▶ [Aufgabe A]: Welche Behörde ordnete laut Textauszug am 11.11.2003 die Flurbereinigung an?
▶ [Aufgabe B]: Wiederhole aus dem Textauszug wortgetreu die Stelle von „1. Einwände gegen“ bis einschließlich „gemäß § 87 FlurbG an;...“.
▶ [Aufgabe C]: Übersetze diesen Satz aus dem Textauszug ins Englische: „Die Besitzregelungskarte muss nicht den gleichen Maßstab wie die Flächenbedarfskarte des Planfeststellungsbeschlusses haben.“

▶ [Textauszug]:
:::

Flurbereinigungsgericht Mannheim, Beschluss vom 10.09.2007 - 7 S 1978/07 (Lieferung 2009)

Aktenzeichen 7 S 1978/07 Entscheidung Beschluss Datum 10.09.2007
Gericht Flurbereinigungsgericht Mannheim Veröffentlichungen Lieferung 2009

Leitsätze[Quelltext bearbeiten]

1. Einwände gegen den Planfeststellungsbeschluss können im Verfahren wegen einer vorläufigen Besitzregelung nach §§ 88 Nr. 3, § 36 FlurbG nicht mehr gehört werden. Dies gilt auch für einen nachträglichen Mangel des Planfeststellungsverfahrens.
2. Die Besitzregelungskarte muss nicht den gleichen Maßstab wie die Flächenbedarfskarte des Planfeststellungsbeschlusses haben.
3. Weicht das Grunderwerbsverzeichnis des Planfeststellungsbeschlusses vom dortigen Flächenbedarfsplan ab, so ist die zeichnerische Darstellung im Flächenbedarfsplan maßgeblich.

Aus den Gründen

I.

Mit Beschluss vom 22.11.2002 stellte das Eisenbahn-Bundesamt - AußensteIle Karlsruhe/Stuttgart - den Plan für den Ausbau der Eisenbahnstrecke ... fest.


Mit Beschluss vom 11.11.2003 ordnete das Landesamt für Flurneuordnung und Landentwicklung Baden-Württemberg die Flurbereinigung gemäß § 87 FlurbG an;...


Am 13.08.2007 beantragte das Eisenbahn-Bundesamt beim Landratsamt L., die Beigeladene <Anm. d. Redaktion: DB-Netz AG> als Vorhabensträgerin in den Besitz bestimmter Flächen, die in vorgelegten Flächenbedarfsplänen als zu erwerbend oder vorübergehend in Anspruch zu nehmend ausgewiesen seien, einzuweisen. ...

:::

▶ [Quelldaten]:

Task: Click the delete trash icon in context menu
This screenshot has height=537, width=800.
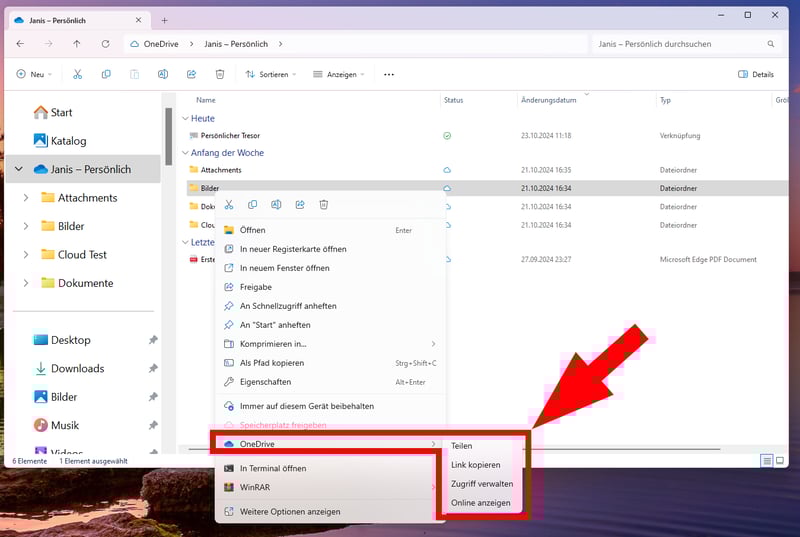Action: point(324,205)
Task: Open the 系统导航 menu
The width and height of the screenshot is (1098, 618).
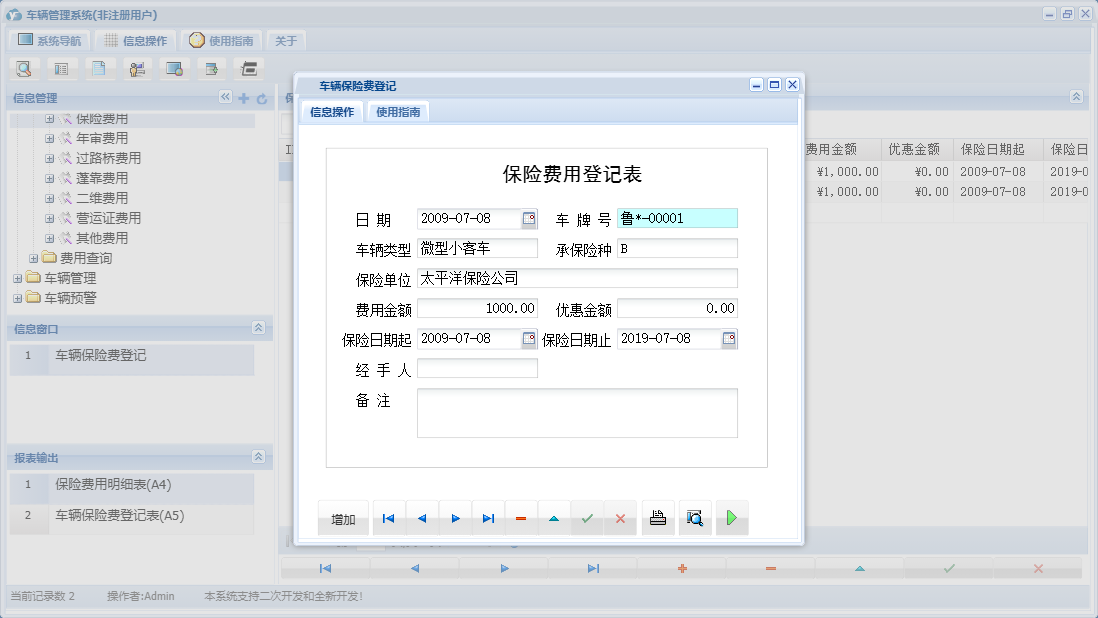Action: [x=48, y=40]
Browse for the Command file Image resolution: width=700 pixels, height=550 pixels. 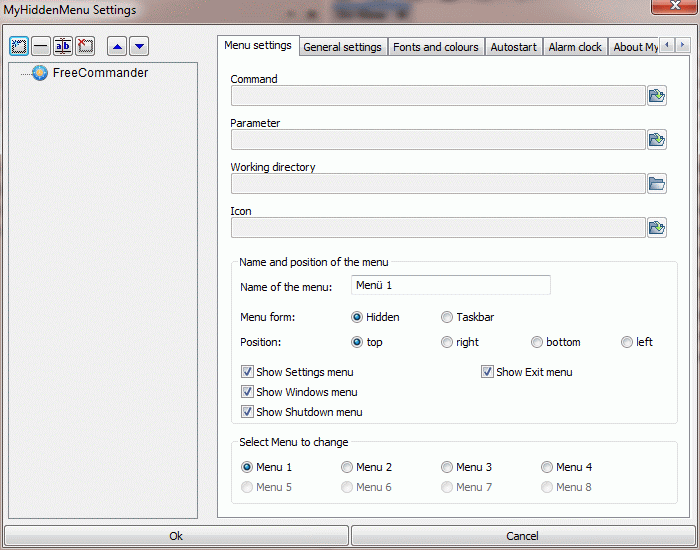656,95
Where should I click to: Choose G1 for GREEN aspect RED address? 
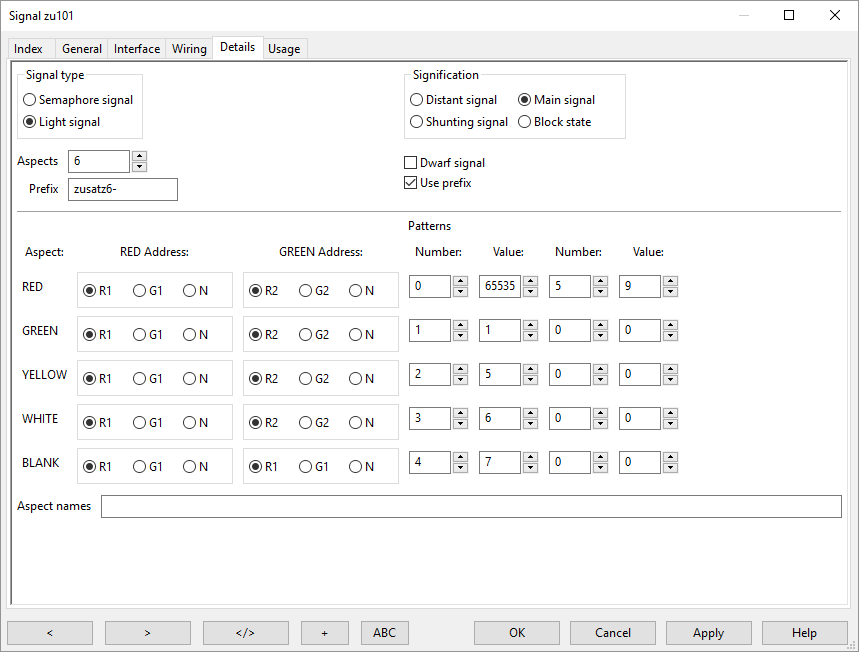coord(140,335)
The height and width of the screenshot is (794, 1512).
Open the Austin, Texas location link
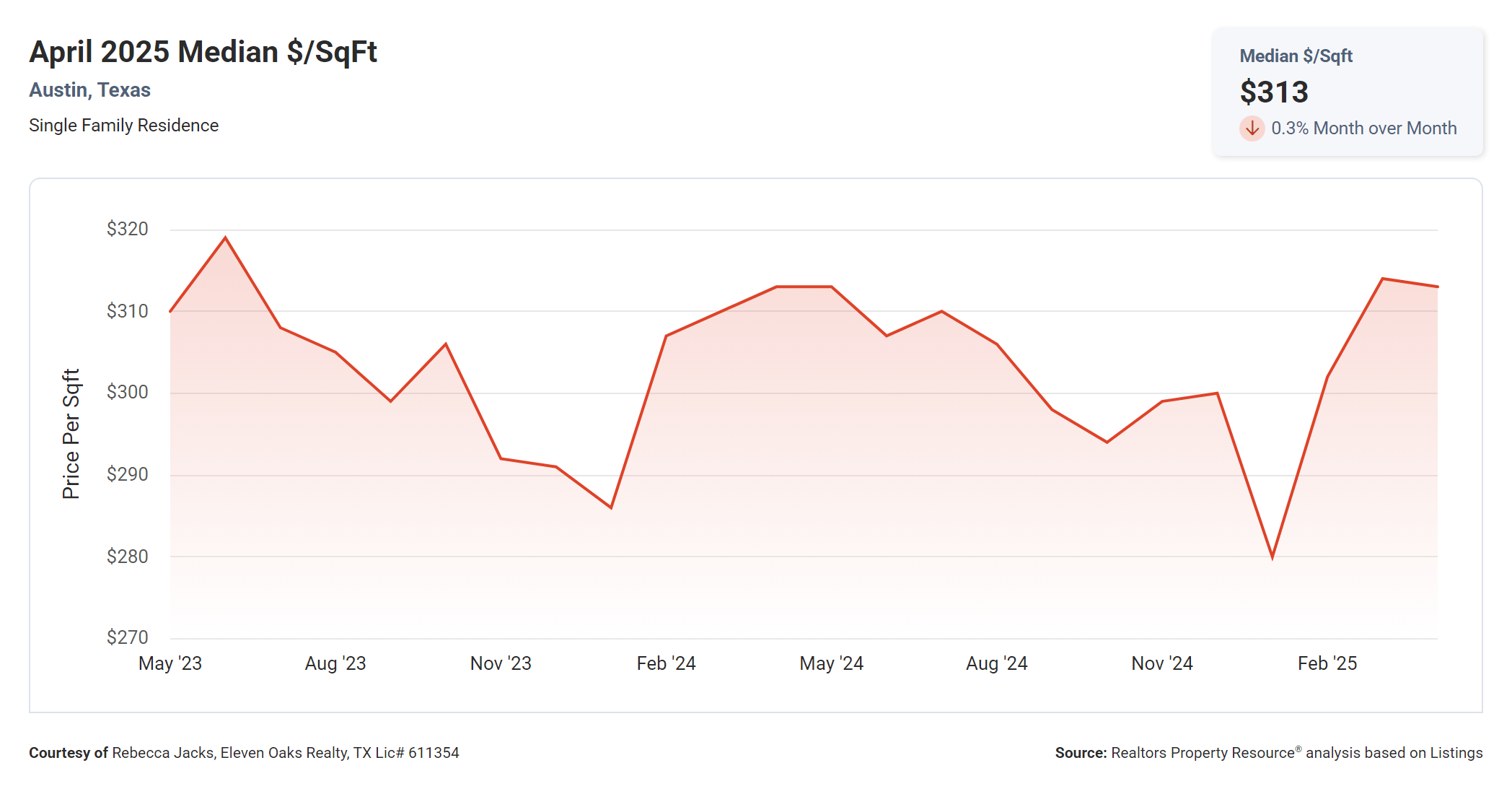point(89,90)

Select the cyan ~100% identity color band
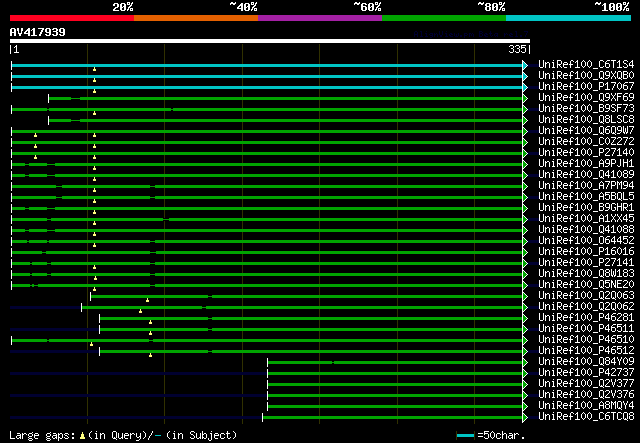[568, 18]
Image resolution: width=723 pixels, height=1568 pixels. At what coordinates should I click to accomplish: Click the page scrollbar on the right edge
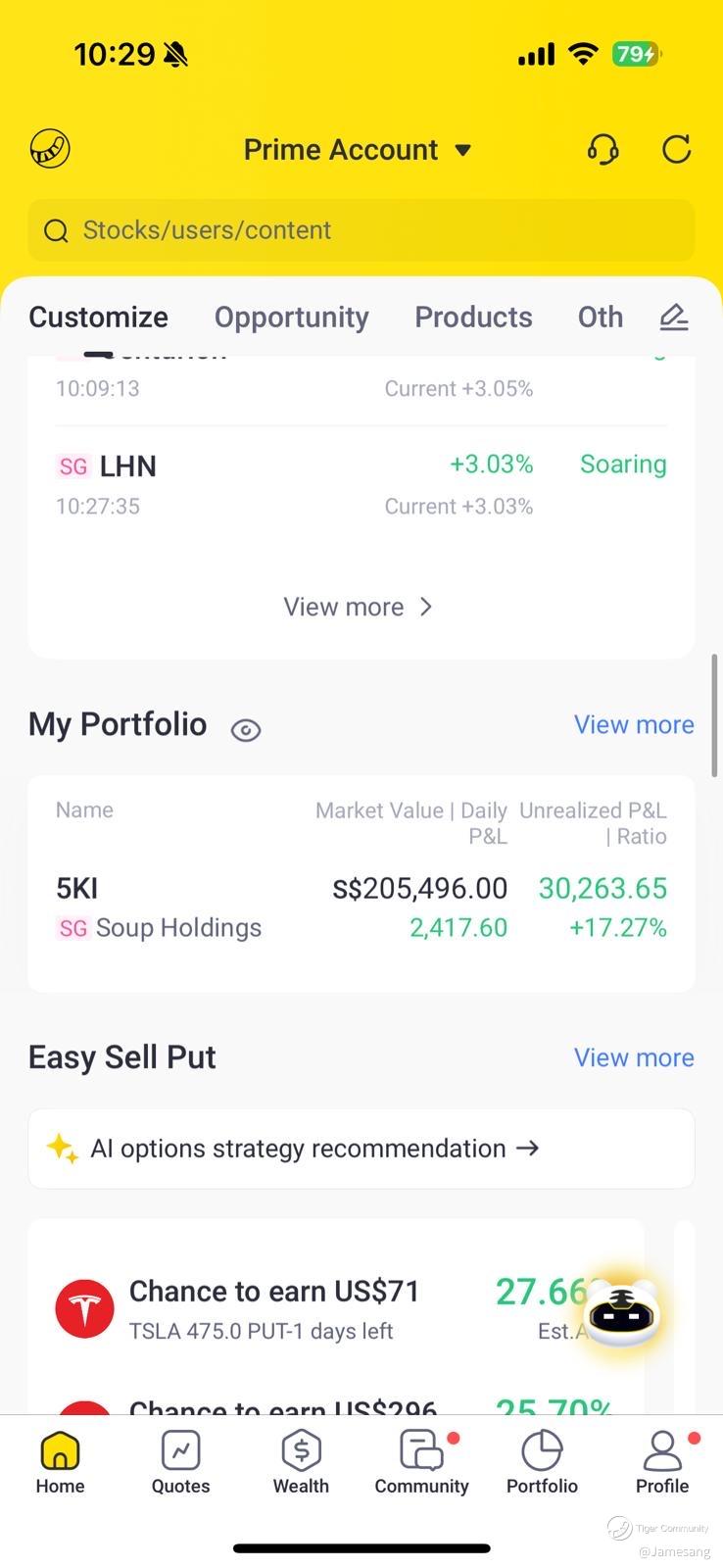[x=715, y=715]
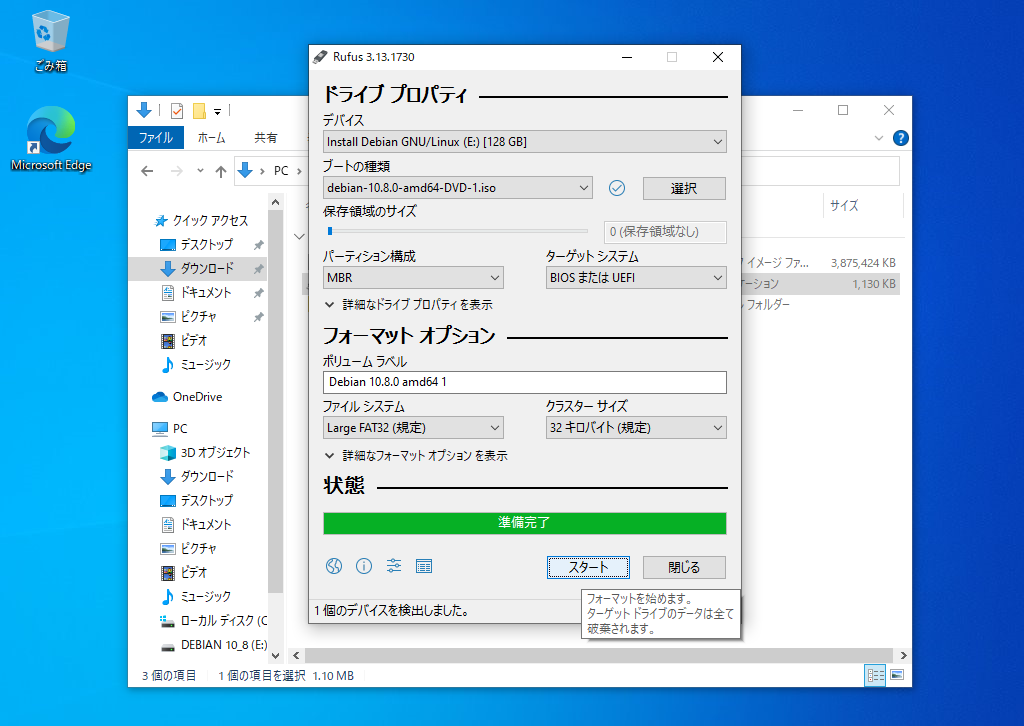Screen dimensions: 1024x726
Task: Click the Explorer help question mark icon
Action: [900, 138]
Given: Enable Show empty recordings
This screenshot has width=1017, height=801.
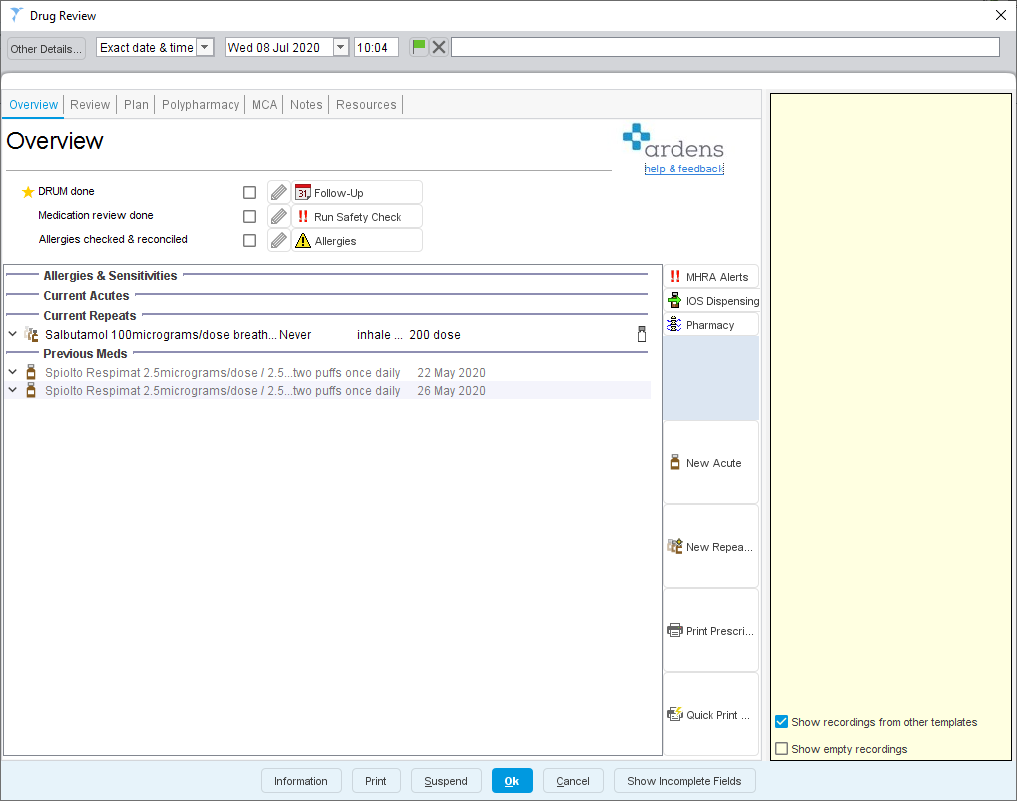Looking at the screenshot, I should pos(781,748).
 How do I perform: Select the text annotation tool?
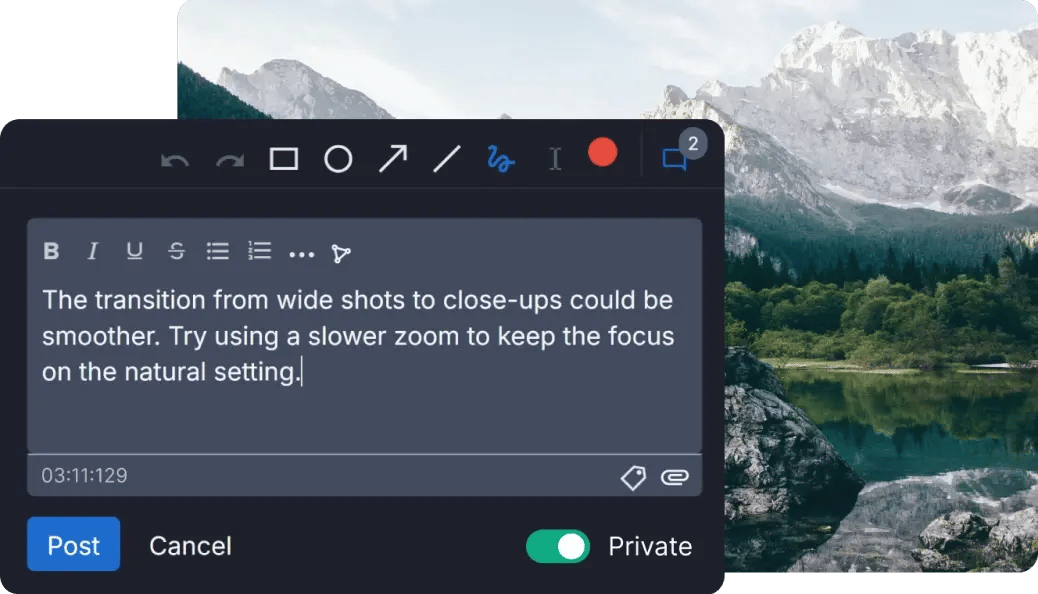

:::

▶ [Antwort A]: Das Landesamt für Flurneuordnung und Landentwicklung Baden-Württemberg.

▶ [Antwort B]:
1. Einwände gegen den Planfeststellungsbeschluss können im Verfahren wegen einer vorläufigen Besitzregelung nach §§ 88 Nr. 3, § 36 FlurbG nicht mehr gehört werden. Dies gilt auch für einen nachträglichen Mangel des Planfeststellungsverfahrens.
2. Die Besitzregelungskarte muss nicht den gleichen Maßstab wie die Flächenbedarfskarte des Planfeststellungsbeschlusses haben.
3. Weicht das Grunderwerbsverzeichnis des Planfeststellungsbeschlusses vom dortigen Flächenbedarfsplan ab, so ist die zeichnerische Darstellung im Flächenbedarfsplan maßgeblich.

Aus den Gründen

I.

Mit Beschluss vom 22.11.2002 stellte das Eisenbahn-Bundesamt - AußensteIle Karlsruhe/Stuttgart - den Plan für den Ausbau der Eisenbahnstrecke ... fest.


Mit Beschluss vom 11.11.2003 ordnete das Landesamt für Flurneuordnung und Landentwicklung Baden-Württemberg die Flurbereinigung gemäß § 87 FlurbG an;...

▶ [Antwort C]: The map regulating possession does not have to have the same scale as the land requirement map of the plan approval decision.